Our LA up and quit a few weeks back. This left us in a pinch on this one project we need to submit to city planning, which requires a landscaping plan/planting schedule.

So, my boss had me churn one out based on a previous project. I totally BS'd my way through it without a clue what I was doing. I don't know much about plants or what looks good together.
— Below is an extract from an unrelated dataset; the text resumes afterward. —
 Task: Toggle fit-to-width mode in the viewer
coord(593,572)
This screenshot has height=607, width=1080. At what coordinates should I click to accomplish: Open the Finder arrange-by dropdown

He didn't care if it was any good, just something to submit to the city tomorrow. :brick:

I bet the plan reviewers will get a good laugh out of it.

Anyone here ever had to do one of these?


----------



## Road Guy (Dec 19, 2006)

I have "copied" some previous ones before also, they were for the Main Welcome Center into South Carolina from I-95.

Just throw alot of Variated Lirope around, people love that shit for some reason..

They never really noticed it, but I imagine the LA would have done the same thing.

We tried to do the same for the irrigation plans, but that didnt go over so well, so we had to sub that part out..


----------



## RIP - VTEnviro (Dec 19, 2006)

this is just for a motel parking lot, but the city is ridiculous about their planning board submittal reqs.


----------



## Fudgey (Dec 19, 2006)

^ I'd say sneak in some skunk cabbage and see if anyone catches it.


----------



## Frontier05 (Dec 19, 2006)

> Our LA up and quit a few weeks back. This left us in a pinch on this one project we need to submit to city planning, which requires a landscaping plan/planting schedule.
> So, my boss had me churn one out based on a previous project. I totally BS'd my way through it without a clue what I was doing. I don't know much about plants or what looks good together. He didn't care if it was any good, just something to submit to the city tomorrow. :brick:
> 
> I bet the plan reviewers will get a good laugh out of it.
> ...


Man, there are all kinda of local landscape codes to follow. I was surprised, they give a tree quantuty required per so many square feet. yada, yada.

One thing to keep in mind though, always put the tallest tree right where (or next too) the light pole is going!!

or at least that's what usually seems to happen anyways ...


----------



## RIP - VTEnviro (Dec 19, 2006)

As long as none of my trees were in the middle of the driveway or sidewalk, that was good enough for me.

You know, it's really easy to do something when you have no clue what's going on and do it arbitrarily.

My LS plan is probably the equivalent of a gravity sewer designed to flow uphill. :true:


----------